Hospitals, state offices, even President Barack Obama have recognized the problem and have tried to bring more doctors to rural communities. Mission Health announced earlier this year that it is forming a new Rural Health Planning and Development department to “enhance and expand” health care in the communities that need it most. Last year, the Office of Rural Health also recruited 39 physicians, dentists and nurses to rural hospitals in Western North Carolina.
Rural areas are lacking not only in primary care doctors, but also in specialists. According to the NRHA, urban areas on average have over three times the number of specialists than rural areas. This is especially troubling for rural communities, where people tend to be older, as the demand for specialists increases for patients over the age of 65.
Wines has been experiencing pain in her hands, and wants to see a specialist, but, she said: “We just can’t afford the bill of these specialists. They’re so expensive. I’m just waiting, dealing with the pain.”
Even if she had the money, Wines said, there is no specialty practice near Columbus that she could see.
“If you’re in the city, you can find any kind of doctor you want, all the specialists and anything you’re looking for,” she said.

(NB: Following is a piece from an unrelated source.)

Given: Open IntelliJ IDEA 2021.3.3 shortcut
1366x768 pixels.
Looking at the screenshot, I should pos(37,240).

New technology has been developed in the last few years to address problems similar to Wines’s concerns. Rather than sending patients to specialists, Mission Health and Saluda Medical Center have installed computers that bring the specialists right to the patient, but virtually. In some cases, a video conference call is enough for a specialist to diagnose a problem and advise the health care providers at the local clinic.
“We’re remote,” Copeland said. “If you can take care of a specialty problem in your own home area without having to travel to a specialist, especially when it comes at a office visit, there’s no time lost from missed work.”

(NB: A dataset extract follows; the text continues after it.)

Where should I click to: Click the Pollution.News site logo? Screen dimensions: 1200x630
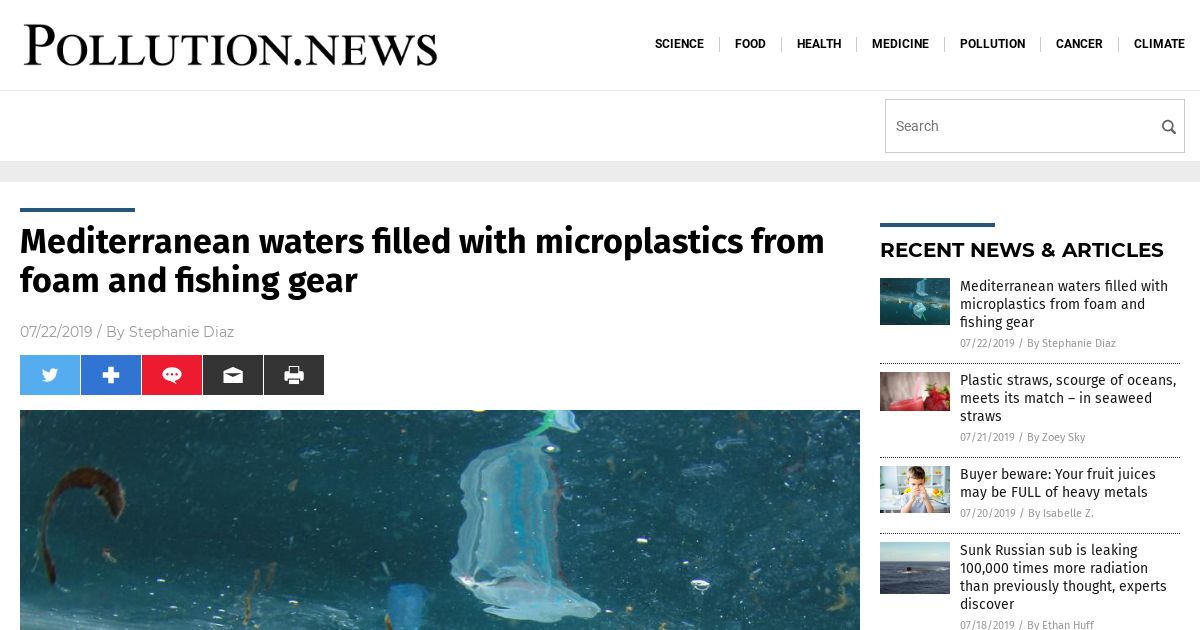point(231,45)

But, Copeland said, the technology is expensive and Saluda Medical Center is still working out the kinks.
Saluda Medical Center is celebrating its 40th anniversary this year, but cuts in the clinic’s budget have seriously jeopardized its future, according to Copeland.

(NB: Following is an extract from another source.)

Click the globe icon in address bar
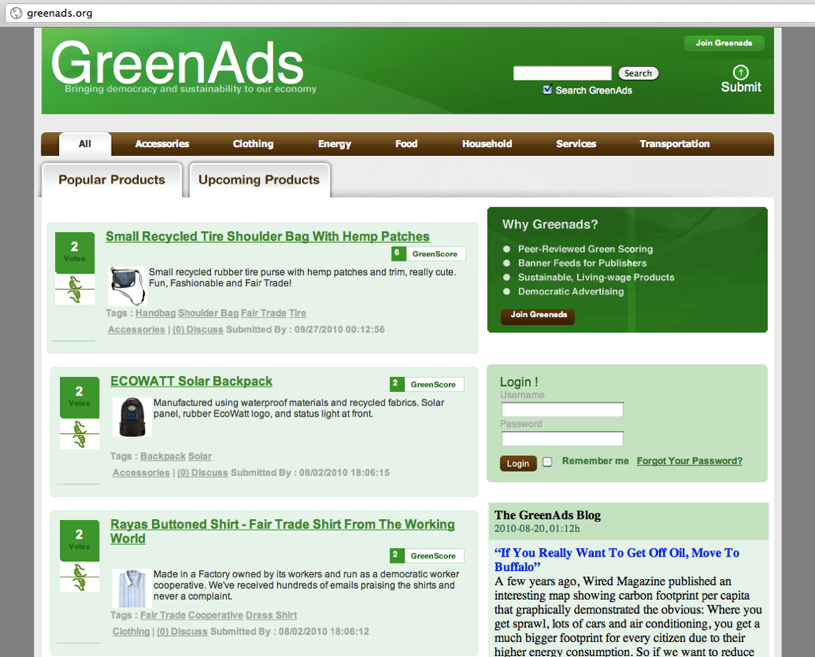 pyautogui.click(x=15, y=13)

In the past, the Medical Center has received funding from the state’s Office of Rural Health and Community Care to pay its providers, but this funding has been completely cut. In the last year and a half, provider salaries have amounted to $150,000 which Saluda Medical Center is now having to pay for from its general funds.
“It has made paying our bills hard,” said Copeland, who has gotten creative when it comes to cutting costs. “I send people home early if the schedule’s not full. I’m a stickler for turning off lights when you’re not in the room. If I’m here by myself I turn off the heater. I’m doing everything I can to keep us in business.”
The Office of Rural Health and Community Care currently funds Saluda’s medical visits with uninsured patients, which make up about a third of their 3,500 patients each year. But with the Affordable Care Act, Copeland expects to see a decline in the number of uninsured patients that the medical center sees. Indeed, over 200,000 uninsured North Carolinians have already enrolled for coverage provided through the ACA.
But whether patients are insured or not, Copeland said she hopes that the Medical Center will remain an important resource for the people of Saluda and beyond.
“It gives people a sense of security knowing that if they need medical care, we’re here,” she said.